Today I lost my beloved curmudgeon of a father-in-law, Harold Newton Barr. He was as honest and decent a man as I have ever been fortunate enough to know.
He didn't make it to his 92nd birthday next March, but he did make it to his 64th wedding anniversary on Dec. 19th. My son was driving back home from D.C. that day so he stopped to have lunch with his grandparents in Baltimore and made them very happy.
Hal grew up in Brooklyn with his parents and older brother.

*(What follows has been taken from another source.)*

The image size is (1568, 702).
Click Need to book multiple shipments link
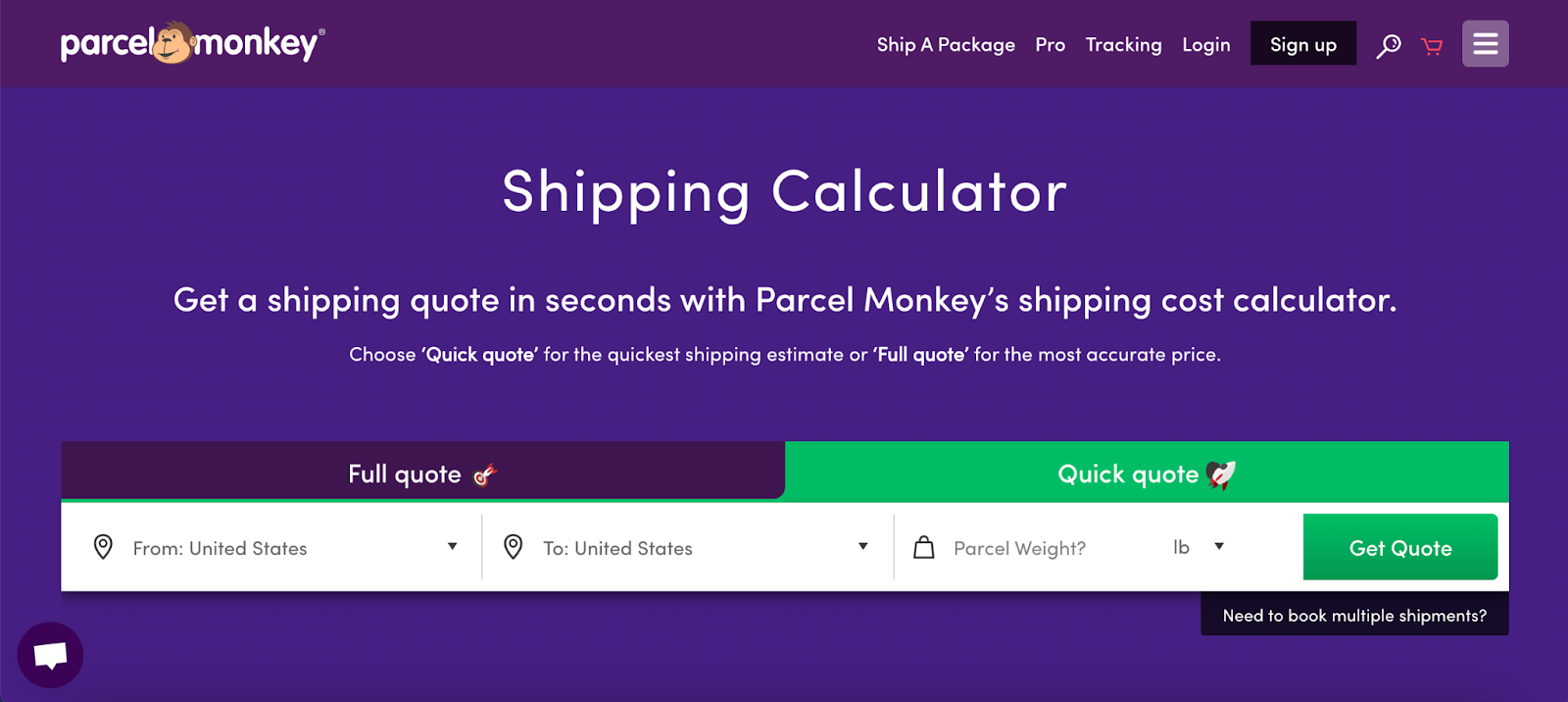coord(1354,615)
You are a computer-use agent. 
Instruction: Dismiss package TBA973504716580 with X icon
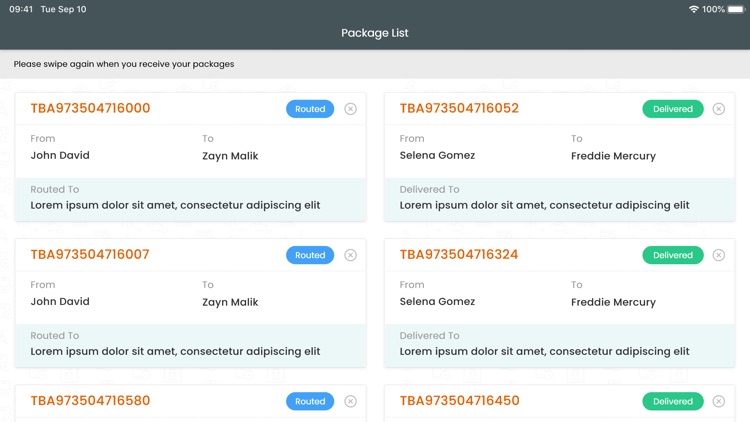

He served in World War II, then attended Alfred University and studied ceramics engineering. Back home after graduating, he met Barbara Weiner at a skating rink, and they married in 1948 and moved to Oak Ridge, Tennessee, where Barbara taught school and Hal worked on the secret government research project. They lived briefly in Chicago, where Alan was born; then in New Jersey, where Rick was born; then, by 1957 or so, settled in Baltimore, where Fred was born and where they stayed to this day. They worked, raised their boys, and developed a network of close friends with whom they took vacations and celebrated holidays. When the boys were in their late teens, Hal and Barbara began leaving them home and traveling internationally, and they didn't stop visiting other countries until they were in their 80's.
Hal and Barbara traveled with my family a lot too, within the U.S. We shared trips to Florida, Maine, West Virginia, Lake Tahoe, and Oregon, as well as many other places. Hal was a wonderful photographer, and preserved a lot of our family adventures on film. I think many of my kids' best childhood memories stem from those trips. Hal loved gadgets of all kinds, and in his later years, when he couldn't get out much, he got great pleasure from the ipad his kids and grandkids gave him.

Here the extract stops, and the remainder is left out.